The folks at Warner Bros. will surely be embarrassed if Hearts in Atlantis isn't a hit, because it's hard to remember a movie with more built-in selling points.
Based on a book by bestselling author Stephen King, it was written by Hollywood veteran William Goldman and directed by Scott Hicks, who won an Oscar nomination for his first picture, "Shine."
As if this weren't enough, the producers snagged Anthony Hopkins for one of the leading roles. His name isn't enough to guarantee success on its own, but in the right sort of project - does the name "Hannibal" ring a bell? - he can draw millions of moviegoers.
It isn't certain that "Atlantis" will prove to be one of Sir Anthony's winners, since its low-key mood and loosely plotted story differ from the nerve-jangling thrillers that made him a superstar. But the picture has enough offbeat angles to build plenty of suspense, and Hopkins does a splendid job of making a potentially unnerving character into a flesh-and-blood human being. It should generate sizable ripples at the box office, even if it doesn't make a major splash.
Hopkins plays a middle-aged man, Ted, whose life doesn't seem to have amounted to much. Drifting into a Connecticut town in the early 1960s, he rents a room in a ramshackle building and settles into a daily routine of doing little in particular. His closest neighbors live directly below him: an 11-year-old named Bobby and the boy's attractive mother, a self-absorbed woman who thinks more about pretty dresses for work than the needs of her bright but lonely child.
Ted befriends Bobby, helping him save for a new bike by paying him to read the newspaper aloud so he won't have to strain his eyes. Then he asks Bobby for another service - to give him warnings if his enemies come into town. Who are the adversaries Ted fears? He won't reveal much about them, but they're as deadly as they are mysterious, and he's a goner if they use their cryptic powers to track him down and capture him.

Work to complete: Extract everything in the movie review from "As if this weren't" down to "millions of moviegoers.". You won't need the lines to do this.

Excerpted data:
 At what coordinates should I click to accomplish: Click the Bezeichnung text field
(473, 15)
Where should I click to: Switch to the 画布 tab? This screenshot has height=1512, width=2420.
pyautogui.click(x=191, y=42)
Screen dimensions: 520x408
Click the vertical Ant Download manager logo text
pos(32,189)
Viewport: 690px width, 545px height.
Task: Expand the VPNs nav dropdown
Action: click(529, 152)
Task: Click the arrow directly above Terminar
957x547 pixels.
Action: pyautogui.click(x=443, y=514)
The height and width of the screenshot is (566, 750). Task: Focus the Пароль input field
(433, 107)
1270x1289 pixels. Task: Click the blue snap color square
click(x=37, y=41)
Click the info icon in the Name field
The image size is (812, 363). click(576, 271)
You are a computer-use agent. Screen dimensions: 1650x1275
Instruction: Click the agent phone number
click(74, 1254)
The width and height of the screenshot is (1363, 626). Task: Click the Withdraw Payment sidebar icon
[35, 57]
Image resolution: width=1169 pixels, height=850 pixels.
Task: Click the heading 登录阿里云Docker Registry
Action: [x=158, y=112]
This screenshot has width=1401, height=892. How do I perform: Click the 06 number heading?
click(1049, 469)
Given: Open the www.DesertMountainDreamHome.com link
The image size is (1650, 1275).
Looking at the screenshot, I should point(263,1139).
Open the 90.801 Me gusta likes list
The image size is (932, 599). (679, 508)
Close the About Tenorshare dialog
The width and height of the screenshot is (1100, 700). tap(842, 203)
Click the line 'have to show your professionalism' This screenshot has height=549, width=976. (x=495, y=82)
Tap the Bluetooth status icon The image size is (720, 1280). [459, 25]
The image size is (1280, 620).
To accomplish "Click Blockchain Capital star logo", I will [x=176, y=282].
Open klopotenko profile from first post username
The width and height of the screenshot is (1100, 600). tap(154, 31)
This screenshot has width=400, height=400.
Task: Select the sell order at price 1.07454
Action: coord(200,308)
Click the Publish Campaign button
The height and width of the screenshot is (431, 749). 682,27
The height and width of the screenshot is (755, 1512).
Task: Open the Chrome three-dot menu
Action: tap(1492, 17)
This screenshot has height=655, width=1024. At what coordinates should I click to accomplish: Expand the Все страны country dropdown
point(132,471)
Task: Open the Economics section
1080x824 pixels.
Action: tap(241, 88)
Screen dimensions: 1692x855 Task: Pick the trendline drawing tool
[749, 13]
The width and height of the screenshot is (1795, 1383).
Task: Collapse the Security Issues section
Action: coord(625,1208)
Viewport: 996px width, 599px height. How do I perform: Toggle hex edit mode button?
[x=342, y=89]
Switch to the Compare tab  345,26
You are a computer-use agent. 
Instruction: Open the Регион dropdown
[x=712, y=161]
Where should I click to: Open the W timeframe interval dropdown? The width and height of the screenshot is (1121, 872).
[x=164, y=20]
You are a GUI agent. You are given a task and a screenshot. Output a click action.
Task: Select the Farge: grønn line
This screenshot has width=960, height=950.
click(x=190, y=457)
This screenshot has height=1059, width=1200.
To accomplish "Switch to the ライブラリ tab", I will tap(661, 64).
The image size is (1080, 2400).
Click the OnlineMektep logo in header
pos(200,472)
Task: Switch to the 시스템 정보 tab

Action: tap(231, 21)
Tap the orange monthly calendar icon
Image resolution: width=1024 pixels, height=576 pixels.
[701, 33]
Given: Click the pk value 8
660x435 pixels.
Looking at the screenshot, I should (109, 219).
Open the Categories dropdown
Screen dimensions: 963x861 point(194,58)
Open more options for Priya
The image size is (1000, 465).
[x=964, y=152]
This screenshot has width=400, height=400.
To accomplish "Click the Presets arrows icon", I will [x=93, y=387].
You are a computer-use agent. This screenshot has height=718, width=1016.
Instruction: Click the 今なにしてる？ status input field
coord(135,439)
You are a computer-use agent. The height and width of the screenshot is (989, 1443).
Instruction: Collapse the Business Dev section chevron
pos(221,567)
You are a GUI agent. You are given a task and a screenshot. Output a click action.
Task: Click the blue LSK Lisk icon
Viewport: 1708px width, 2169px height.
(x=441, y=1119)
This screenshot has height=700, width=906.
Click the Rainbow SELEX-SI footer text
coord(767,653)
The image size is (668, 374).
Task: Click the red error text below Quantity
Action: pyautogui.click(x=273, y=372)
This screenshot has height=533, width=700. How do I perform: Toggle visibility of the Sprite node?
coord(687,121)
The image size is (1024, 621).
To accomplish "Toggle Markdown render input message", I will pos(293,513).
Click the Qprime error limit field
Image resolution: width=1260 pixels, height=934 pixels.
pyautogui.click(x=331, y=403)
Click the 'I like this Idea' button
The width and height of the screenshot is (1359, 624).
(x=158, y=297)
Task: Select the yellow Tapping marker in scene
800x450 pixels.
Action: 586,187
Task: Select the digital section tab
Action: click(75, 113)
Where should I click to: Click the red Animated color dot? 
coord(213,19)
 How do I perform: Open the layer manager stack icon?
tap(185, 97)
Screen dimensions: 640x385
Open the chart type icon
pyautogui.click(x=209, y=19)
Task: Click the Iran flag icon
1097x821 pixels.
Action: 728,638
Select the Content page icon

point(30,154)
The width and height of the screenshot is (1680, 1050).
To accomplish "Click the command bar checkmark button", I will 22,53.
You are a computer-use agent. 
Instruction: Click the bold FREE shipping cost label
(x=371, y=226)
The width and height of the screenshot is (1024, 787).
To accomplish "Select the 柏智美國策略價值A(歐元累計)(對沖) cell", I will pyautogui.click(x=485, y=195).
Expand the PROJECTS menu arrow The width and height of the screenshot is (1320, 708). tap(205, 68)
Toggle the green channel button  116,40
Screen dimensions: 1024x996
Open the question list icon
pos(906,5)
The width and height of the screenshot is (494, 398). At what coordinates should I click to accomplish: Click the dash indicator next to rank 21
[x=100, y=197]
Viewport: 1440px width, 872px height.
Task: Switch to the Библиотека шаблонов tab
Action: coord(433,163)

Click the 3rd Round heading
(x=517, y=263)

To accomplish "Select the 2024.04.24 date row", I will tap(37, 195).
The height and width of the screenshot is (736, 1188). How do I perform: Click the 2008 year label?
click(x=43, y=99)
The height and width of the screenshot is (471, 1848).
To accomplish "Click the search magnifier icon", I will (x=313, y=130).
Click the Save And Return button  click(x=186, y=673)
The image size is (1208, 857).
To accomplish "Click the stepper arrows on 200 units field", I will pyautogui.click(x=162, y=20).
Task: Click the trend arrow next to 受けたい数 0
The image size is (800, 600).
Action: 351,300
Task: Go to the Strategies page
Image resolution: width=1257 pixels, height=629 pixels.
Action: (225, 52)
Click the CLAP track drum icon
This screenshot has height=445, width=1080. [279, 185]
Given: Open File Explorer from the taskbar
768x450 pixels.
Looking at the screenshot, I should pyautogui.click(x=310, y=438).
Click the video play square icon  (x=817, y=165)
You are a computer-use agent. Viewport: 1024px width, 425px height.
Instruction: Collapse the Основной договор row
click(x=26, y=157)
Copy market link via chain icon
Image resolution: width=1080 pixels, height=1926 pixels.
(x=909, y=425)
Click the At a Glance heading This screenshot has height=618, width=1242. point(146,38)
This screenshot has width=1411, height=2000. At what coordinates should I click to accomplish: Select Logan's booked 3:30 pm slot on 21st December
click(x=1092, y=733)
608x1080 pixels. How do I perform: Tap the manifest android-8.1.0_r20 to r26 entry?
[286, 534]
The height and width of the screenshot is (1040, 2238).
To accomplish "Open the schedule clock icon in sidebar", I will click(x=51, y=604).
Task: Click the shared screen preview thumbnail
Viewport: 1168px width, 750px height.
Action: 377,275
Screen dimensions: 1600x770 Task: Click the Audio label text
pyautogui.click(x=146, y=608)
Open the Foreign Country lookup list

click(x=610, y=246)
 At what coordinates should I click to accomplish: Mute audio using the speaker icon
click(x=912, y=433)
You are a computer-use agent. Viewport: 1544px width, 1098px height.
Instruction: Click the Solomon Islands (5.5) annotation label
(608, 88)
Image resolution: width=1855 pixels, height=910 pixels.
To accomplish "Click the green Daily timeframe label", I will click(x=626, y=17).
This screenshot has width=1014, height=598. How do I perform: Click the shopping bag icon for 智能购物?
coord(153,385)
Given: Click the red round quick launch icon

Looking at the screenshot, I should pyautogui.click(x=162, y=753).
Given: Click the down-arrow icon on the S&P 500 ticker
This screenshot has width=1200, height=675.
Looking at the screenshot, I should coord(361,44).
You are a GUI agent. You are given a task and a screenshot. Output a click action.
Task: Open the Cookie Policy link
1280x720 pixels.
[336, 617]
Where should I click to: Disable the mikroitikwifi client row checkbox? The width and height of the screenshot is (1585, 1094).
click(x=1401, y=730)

Written solution:
As if this weren't enough, the producers snagged Anthony Hopkins for one of the leading roles. His name isn't enough to guarantee success on its own, but in the right sort of project - does the name "Hannibal" ring a bell? - he can draw millions of moviegoers.